The Death of Best Practices and The Birth of True Donor Centricity
by: Katie Lord
Last year has taught us that the status quo is fragile. Not only can our day to day lives change quickly but our belief system of how things ought to be done can be completely disrupted. Many in our sector are overwhelmed with financial, process and communication challenges. Now is the time when we need the input of our donors more than ever.

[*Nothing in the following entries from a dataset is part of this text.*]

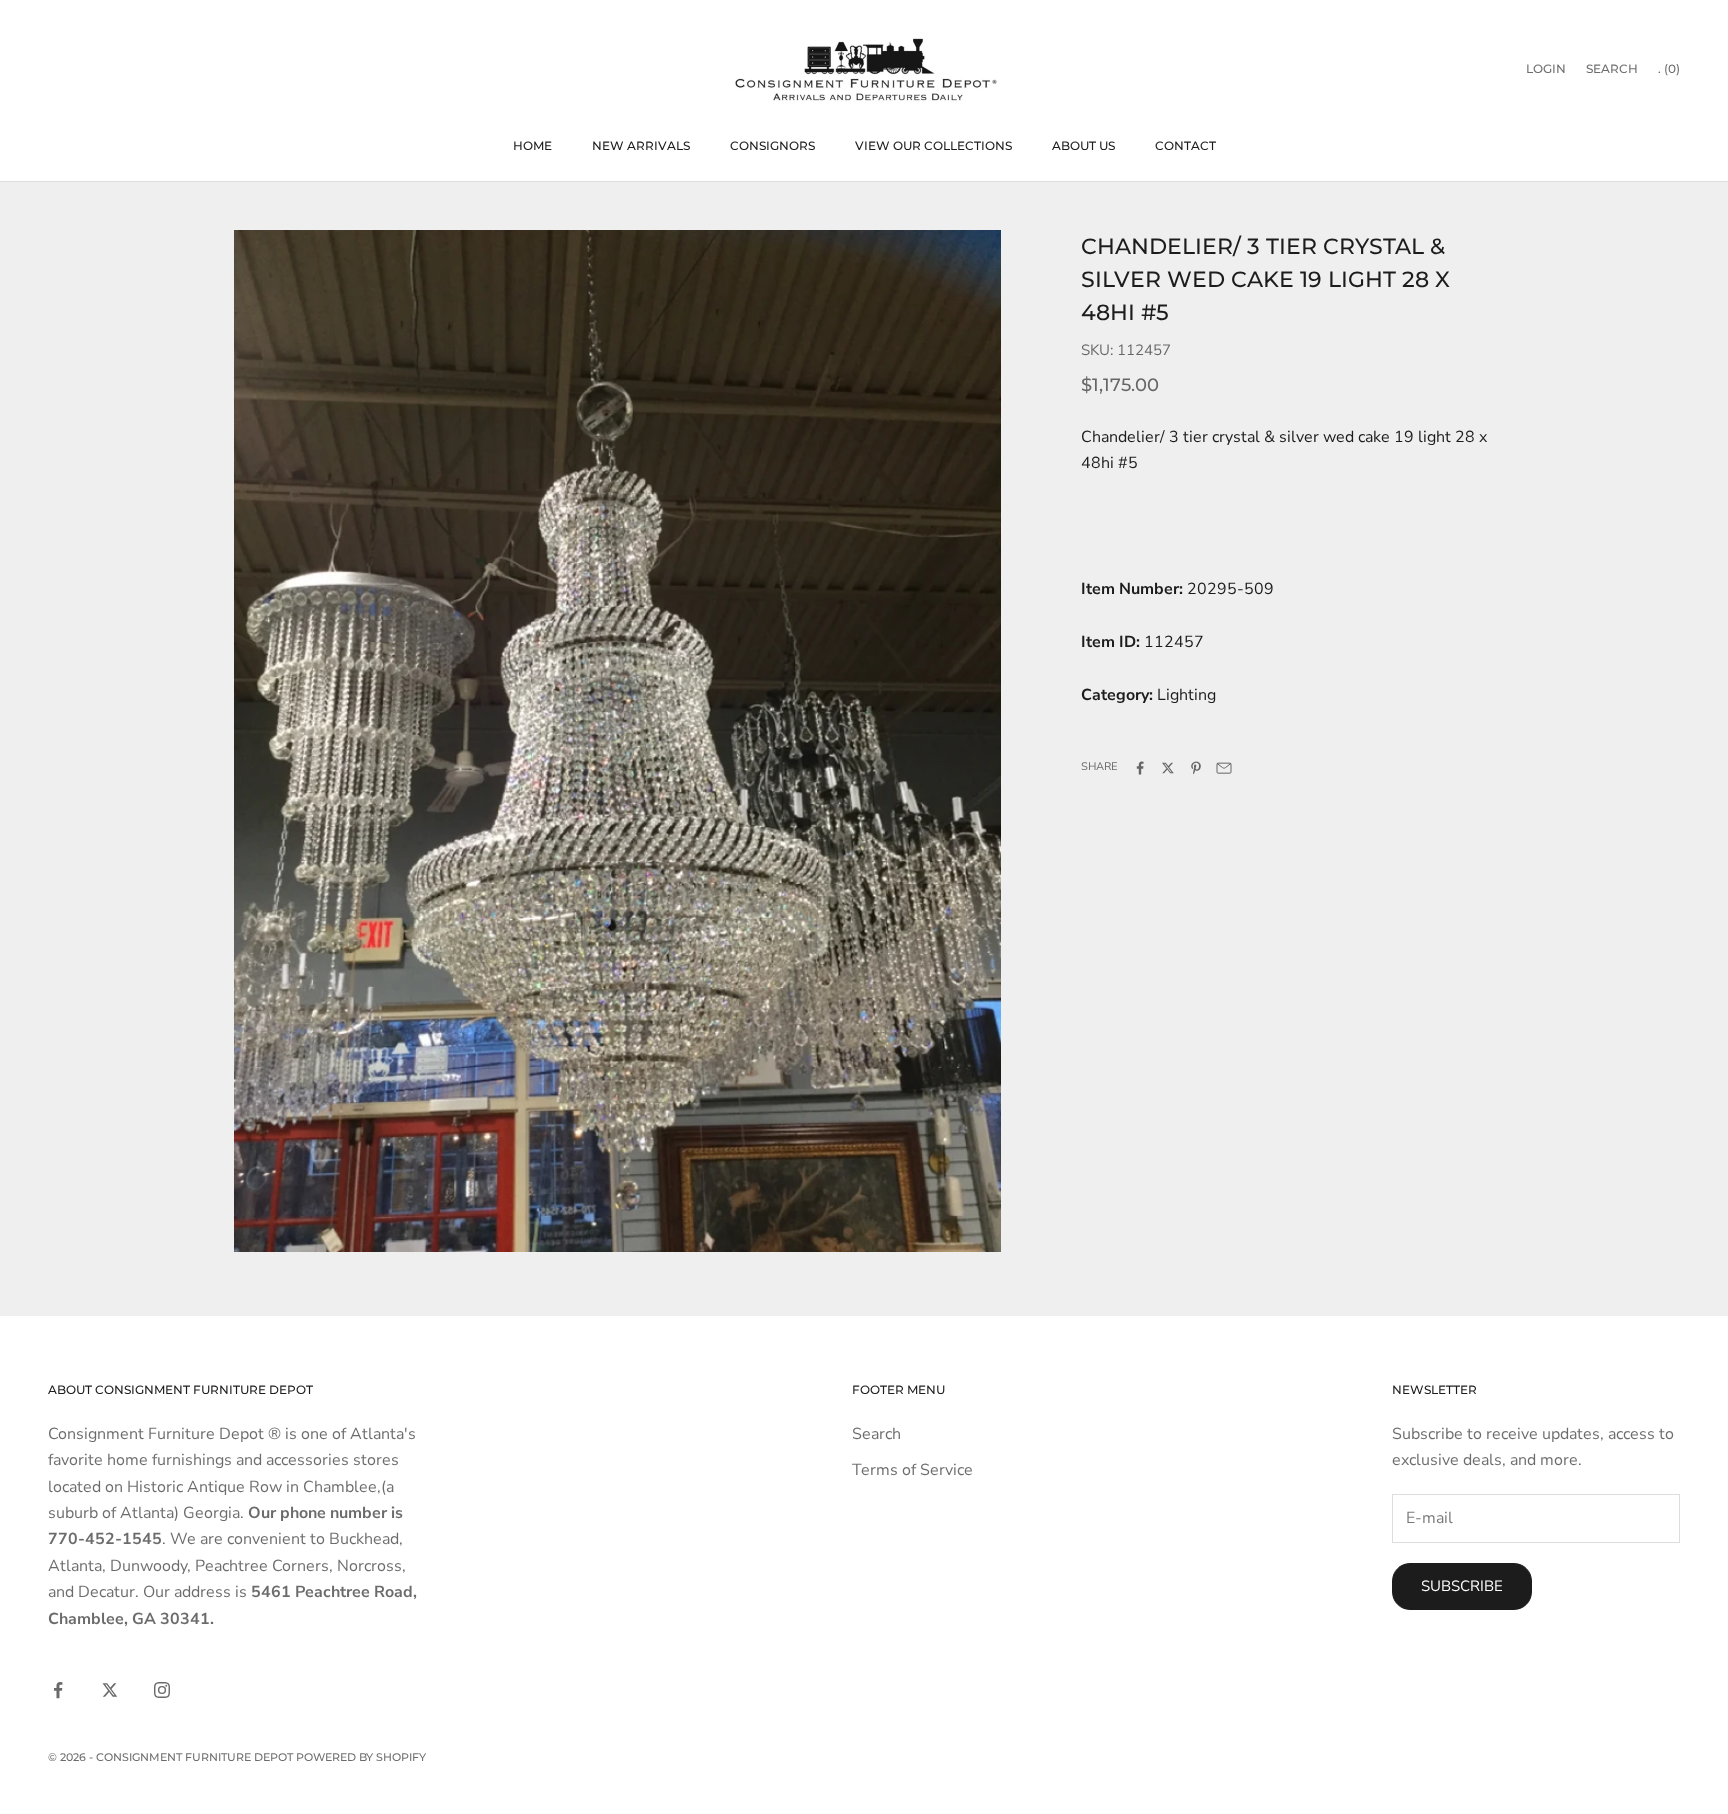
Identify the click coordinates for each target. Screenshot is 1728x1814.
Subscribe (1462, 1586)
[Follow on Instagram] (162, 1690)
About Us (1083, 145)
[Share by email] (1224, 768)
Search (876, 1434)
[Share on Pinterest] (1196, 768)
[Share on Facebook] (1140, 768)
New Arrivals (641, 145)
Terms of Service (912, 1470)
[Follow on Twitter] (110, 1690)
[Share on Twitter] (1168, 768)
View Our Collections (933, 145)
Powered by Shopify (361, 1757)
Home (532, 145)
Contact (1185, 145)
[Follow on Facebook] (58, 1690)
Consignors (772, 145)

As the third largest industry in the United States, the nonprofit sector serves an overwhelming number of organizations that serve a multitude of causes and missions. It is the most diverse industry sector in our economy. So, when I see an article or a ‘how to guide’ on ‘best practices’ for fundraising I am becoming more and more skeptical. It simply isn’t conceivable that with all of the different missions, organizational models and donor diversity that a one-size-fits-all plan is even reasonable, let alone can be summed up in a homogeneous model.

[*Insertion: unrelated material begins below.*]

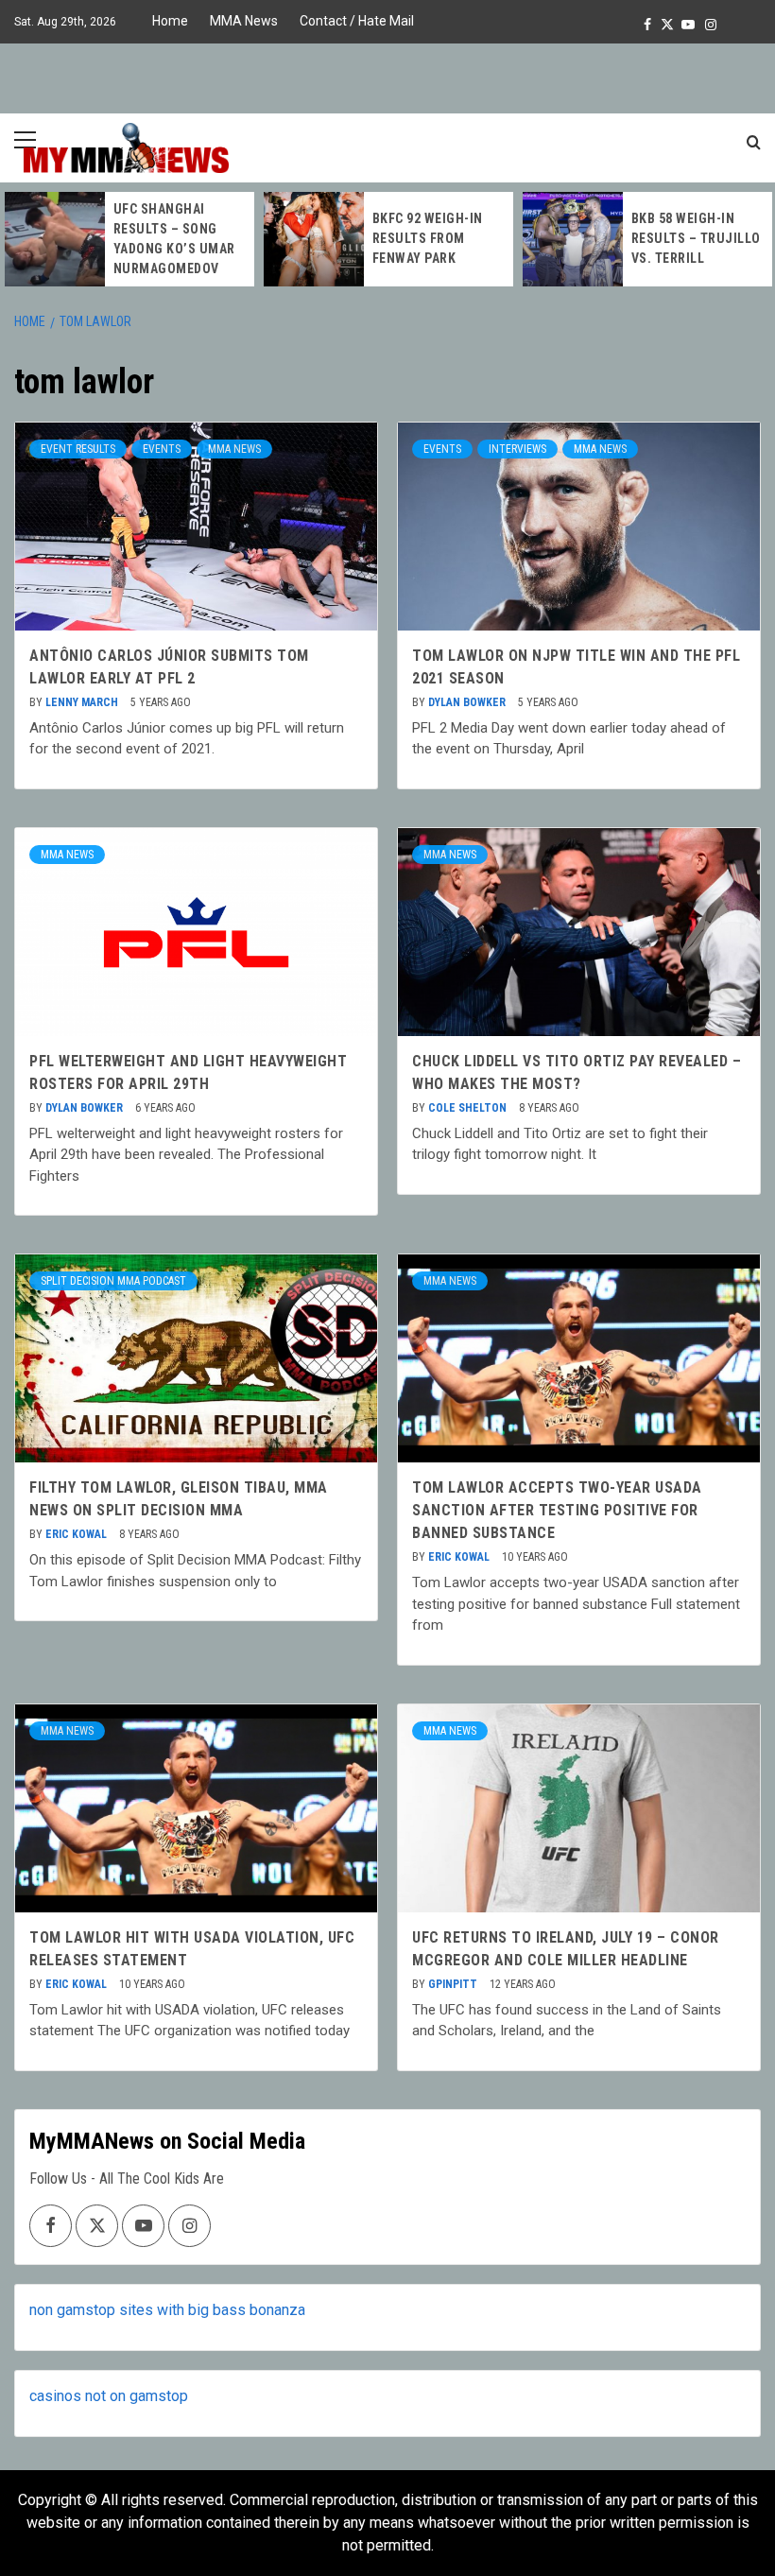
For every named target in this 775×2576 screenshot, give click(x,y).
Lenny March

For the sake of risk management and efficiency, we often try to adopt our organization’s marketing and fundraising based on what has worked for others in the sector. In other words, we mold ourselves into pre-prescribed “best practices.” If you think about it, implementing such practices is an admission that you aren’t unique, that you aren’t different.
Now is truly the time to examine and redefine your “best practices.” The sacred cows of nonprofit marketing and fundraising need to be re-examined with an open mind. They may never have been ‘best’ for your organization in the first place. Each of our organizations has a distinct “personality” and operational circumstances. It is time to embrace your organization’s particular donor’s needs and motivations for support. It is time to partner with your donors and allow them to be the author of your nonprofit’s unique best practices.

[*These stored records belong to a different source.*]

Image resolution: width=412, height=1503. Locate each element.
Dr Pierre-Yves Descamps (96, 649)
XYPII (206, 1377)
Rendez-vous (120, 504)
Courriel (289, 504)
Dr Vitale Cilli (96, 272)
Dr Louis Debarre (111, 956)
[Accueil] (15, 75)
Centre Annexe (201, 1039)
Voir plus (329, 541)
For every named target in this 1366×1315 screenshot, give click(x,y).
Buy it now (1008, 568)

You are unique. You are different. And it is time to start acting like it.
The Old Way
For many organizations, ‘donor centric’ means giving donors options of pre-selected programmatic items that your leadership team or board has decided are appropriate. This means checking boxes for giving campaigns, running transactional events to reach the masses and blasting impersonal messages hoping you hit on something that is an interest point for the majority of your constituents. It means hiring a third-party to prime our major donors for an ask instead of deepening our personal relationships with them. The old way is dying.
It isn’t as if we aren’t trying to be empathetic to our donors, we simply lack perspective. Because we live and work in our organization’s day-in and day-out, we have unknowingly created a set of personal and organizational biases about why our donors give and why our organization’s mission should matter to our donors. This is backwards. We unintentionally create messages that resonate more internally within our organization rather than resonating to our most important external audience, our supporters.
The New Way
How do you truly understand the nuances and intricacies of your organization’s individual donor populations? You ask them.
Renowned behavioral economist, Daniel Kahneman, discovered a principal of value that applies specifically to our sector that he called, The Endowment Effect. In essence, The Endowment Effect establishes that people overvalue things of which they feel they have ownership or an invested interest. Nowhere should this be truer than in the social sector, where it is not only our donors’ treasure that is being committed, but also their time, talent, ties and testimony.
A popular saying in the nonprofit sector is this, “If you want a gift, ask for advice, if you want advice, ask for a gift.” Why is it that we only ask people for advice when we want something? We should constantly be engaging and asking our donors, volunteers and supporters how we can best serve them as they serve our mission and vision.
There seems to be a fear of authentic communication with donors. Perhaps it is out of respect for their time. Or perhaps that is the easy excuse. If you aren’t applying the time and resources necessary to identify donor’s motivations, relational expectations and visions for your organization, then you are not operating as a donor centric organization, but as a transactional charity broker.
Challenge the best practices of assuming you know why your donors engage with you, giving them buckets and boxes to check for the sake of assumed convenience. Treat best practices what they really are… old… and embrace the new world of true donor centricity. One where you are unique, where you are different and where you are hungry to learn from those that ensure your mission and sustainability.